Study Tips to Improve Academic Performance
- Find a good place and time each day for studying. Plan ahead so your study area is quiet, available, distraction-free, and contains all the materials you need. Ensure that the lighting is good and the room contains a chair and a desk or table with enough room to hold your study materials. Your study space should be free from distractions such as a nearby television, roommates talking, or children playing. Turn off your cell phone. Use your study space only for studying - this way when you're in the space, you'll be primed to concentrate and tackle academic work.
- Set reasonable goals for each study session. Before sitting down, come up with a clear and easily attainable goal for the study session. For example, "I will read chapter five of my biology text." This reachable goal will help you stay on target and concentrate. Once the goal has been met, you may decide to take a break, reward yourself for your work, or add another goal.
- Stay organized. Know where your notes, textbooks, handouts, and papers are located for each of your classes and keep these materials handy. Track deadlines and test dates in a daily planner. Make a habit of checking your schedule frequently.
- Make your studies interesting. We pay more attention and better remember information that we find interesting and meaningful. Chose classes that interest you or find ways to make the material relevant.
- Try using visualization or word techniques to assist your memory. To use visualization: Organize the information you need to remember into a clear mental picture. If you like visual aids, draw a picture, make a quick sketch, or draw up a graph or diagram of the information. Close your eyes and picture the explanation or answer; try to see it on the page or see key words underlined. To use word techniques: Try recitation, repetition, reading aloud, word games, poetry, songs, and rewriting in order to help you remember important material ("Columbus sailed the ocean blue in fourteen hundred ninety two").

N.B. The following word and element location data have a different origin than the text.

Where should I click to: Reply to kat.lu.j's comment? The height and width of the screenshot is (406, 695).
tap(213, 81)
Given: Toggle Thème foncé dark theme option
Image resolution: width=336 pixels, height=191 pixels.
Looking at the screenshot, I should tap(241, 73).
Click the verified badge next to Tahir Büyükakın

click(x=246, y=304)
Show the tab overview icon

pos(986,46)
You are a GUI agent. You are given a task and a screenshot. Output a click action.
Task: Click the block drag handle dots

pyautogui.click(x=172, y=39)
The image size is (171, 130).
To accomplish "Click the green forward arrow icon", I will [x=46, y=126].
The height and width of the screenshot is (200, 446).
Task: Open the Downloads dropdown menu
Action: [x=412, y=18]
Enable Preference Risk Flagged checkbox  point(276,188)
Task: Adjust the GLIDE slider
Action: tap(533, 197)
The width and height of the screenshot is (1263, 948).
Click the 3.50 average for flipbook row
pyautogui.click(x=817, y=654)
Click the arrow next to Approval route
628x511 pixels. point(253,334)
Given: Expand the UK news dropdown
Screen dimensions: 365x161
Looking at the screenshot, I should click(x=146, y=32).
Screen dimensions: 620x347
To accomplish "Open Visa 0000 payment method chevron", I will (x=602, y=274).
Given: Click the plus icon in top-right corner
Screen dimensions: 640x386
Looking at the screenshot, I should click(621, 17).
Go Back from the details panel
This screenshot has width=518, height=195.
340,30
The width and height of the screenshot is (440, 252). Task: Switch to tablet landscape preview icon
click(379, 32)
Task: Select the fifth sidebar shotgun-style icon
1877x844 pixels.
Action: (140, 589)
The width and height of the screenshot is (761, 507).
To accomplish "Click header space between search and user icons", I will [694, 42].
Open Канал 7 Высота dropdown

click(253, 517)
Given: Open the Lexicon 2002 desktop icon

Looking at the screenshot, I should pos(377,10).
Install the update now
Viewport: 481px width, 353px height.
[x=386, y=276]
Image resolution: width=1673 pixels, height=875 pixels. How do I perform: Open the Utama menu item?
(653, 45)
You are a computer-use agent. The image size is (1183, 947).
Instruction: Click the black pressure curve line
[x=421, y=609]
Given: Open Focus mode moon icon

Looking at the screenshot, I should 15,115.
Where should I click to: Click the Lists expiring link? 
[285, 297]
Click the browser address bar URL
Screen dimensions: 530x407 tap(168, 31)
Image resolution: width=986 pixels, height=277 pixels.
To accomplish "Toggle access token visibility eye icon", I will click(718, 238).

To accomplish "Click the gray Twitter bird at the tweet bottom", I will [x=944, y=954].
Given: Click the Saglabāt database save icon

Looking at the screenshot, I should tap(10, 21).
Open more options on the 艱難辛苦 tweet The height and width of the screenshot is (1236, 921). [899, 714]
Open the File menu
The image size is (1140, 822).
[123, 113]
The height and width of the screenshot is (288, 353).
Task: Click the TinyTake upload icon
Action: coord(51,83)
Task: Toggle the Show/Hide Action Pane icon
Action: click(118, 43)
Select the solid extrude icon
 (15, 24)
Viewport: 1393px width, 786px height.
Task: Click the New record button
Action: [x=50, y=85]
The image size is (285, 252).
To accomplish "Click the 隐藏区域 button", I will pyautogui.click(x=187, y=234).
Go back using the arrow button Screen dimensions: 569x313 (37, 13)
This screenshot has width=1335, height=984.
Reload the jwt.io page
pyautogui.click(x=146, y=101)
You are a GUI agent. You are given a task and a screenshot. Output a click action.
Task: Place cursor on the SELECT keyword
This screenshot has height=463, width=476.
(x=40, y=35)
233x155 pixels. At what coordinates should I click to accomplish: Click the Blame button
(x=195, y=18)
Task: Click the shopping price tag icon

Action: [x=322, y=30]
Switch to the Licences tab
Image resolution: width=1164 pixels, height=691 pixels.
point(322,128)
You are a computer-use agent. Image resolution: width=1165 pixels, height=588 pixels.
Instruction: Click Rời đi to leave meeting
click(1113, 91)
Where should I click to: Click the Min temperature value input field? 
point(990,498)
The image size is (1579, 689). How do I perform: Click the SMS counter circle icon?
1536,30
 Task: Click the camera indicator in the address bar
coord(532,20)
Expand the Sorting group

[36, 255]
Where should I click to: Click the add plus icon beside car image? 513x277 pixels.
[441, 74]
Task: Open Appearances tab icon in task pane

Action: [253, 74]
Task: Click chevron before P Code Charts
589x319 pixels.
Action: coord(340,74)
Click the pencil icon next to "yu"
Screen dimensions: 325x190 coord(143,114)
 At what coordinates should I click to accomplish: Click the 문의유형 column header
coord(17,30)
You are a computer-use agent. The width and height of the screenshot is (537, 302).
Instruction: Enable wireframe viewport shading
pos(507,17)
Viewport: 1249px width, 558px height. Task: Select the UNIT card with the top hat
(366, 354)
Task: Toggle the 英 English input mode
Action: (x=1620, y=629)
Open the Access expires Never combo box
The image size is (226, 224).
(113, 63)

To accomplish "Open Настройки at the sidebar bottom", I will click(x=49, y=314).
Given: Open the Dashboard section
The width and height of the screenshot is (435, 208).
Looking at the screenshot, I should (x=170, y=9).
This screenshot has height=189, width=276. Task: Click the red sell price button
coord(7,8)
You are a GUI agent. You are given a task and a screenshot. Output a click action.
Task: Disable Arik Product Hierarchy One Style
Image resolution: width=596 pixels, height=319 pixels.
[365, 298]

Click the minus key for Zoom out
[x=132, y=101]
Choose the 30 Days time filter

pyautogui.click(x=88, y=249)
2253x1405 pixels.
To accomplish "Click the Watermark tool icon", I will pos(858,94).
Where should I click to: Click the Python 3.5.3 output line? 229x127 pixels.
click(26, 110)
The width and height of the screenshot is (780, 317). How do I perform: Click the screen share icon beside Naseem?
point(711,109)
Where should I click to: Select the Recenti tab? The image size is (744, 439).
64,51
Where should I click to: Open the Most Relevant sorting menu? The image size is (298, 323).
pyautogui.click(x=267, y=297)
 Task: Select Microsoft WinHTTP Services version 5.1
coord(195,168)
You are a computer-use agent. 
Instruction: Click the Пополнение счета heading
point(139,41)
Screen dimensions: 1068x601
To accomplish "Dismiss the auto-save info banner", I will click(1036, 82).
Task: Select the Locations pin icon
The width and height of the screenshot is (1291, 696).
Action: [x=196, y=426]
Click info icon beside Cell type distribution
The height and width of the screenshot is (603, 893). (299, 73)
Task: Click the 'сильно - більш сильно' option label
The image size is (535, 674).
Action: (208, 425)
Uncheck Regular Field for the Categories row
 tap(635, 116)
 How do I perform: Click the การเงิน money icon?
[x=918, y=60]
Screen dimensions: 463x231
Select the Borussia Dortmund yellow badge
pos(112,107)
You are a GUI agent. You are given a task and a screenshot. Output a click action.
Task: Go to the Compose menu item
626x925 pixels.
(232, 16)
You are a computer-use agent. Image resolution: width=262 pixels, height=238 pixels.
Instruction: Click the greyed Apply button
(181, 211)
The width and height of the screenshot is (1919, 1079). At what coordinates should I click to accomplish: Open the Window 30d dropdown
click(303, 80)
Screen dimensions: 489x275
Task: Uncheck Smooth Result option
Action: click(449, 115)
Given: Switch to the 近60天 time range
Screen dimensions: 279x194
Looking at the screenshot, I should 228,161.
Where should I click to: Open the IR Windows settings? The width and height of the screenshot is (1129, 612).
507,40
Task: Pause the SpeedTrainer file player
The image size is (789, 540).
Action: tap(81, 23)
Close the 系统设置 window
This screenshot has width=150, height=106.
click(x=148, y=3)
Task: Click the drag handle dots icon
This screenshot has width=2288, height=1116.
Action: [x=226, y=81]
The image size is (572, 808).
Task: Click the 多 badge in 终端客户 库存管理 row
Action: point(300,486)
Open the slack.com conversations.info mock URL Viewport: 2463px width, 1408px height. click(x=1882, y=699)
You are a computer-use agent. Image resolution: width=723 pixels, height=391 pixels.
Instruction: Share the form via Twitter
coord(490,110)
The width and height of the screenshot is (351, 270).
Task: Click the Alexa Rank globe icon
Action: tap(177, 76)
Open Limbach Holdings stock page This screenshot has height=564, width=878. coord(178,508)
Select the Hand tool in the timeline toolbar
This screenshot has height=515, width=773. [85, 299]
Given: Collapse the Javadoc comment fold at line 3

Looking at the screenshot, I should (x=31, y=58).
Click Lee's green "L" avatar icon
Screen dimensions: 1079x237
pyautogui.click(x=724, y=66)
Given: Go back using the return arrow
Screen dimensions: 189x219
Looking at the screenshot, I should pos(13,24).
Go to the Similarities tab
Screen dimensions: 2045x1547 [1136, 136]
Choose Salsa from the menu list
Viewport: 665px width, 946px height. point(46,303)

- Teach or explain what you've learned to others. Summarize what you have just learned or read to someone else. Do this without looking at your notes or books as much as possible. Explain in your own words. Let the other person ask questions if they don't understand or if they need additional information. Alternately, ask a friend to quiz you on key terms or concepts.
- Keep a positive attitude. When the work gets difficult or frustrating, remind yourself that you can do this.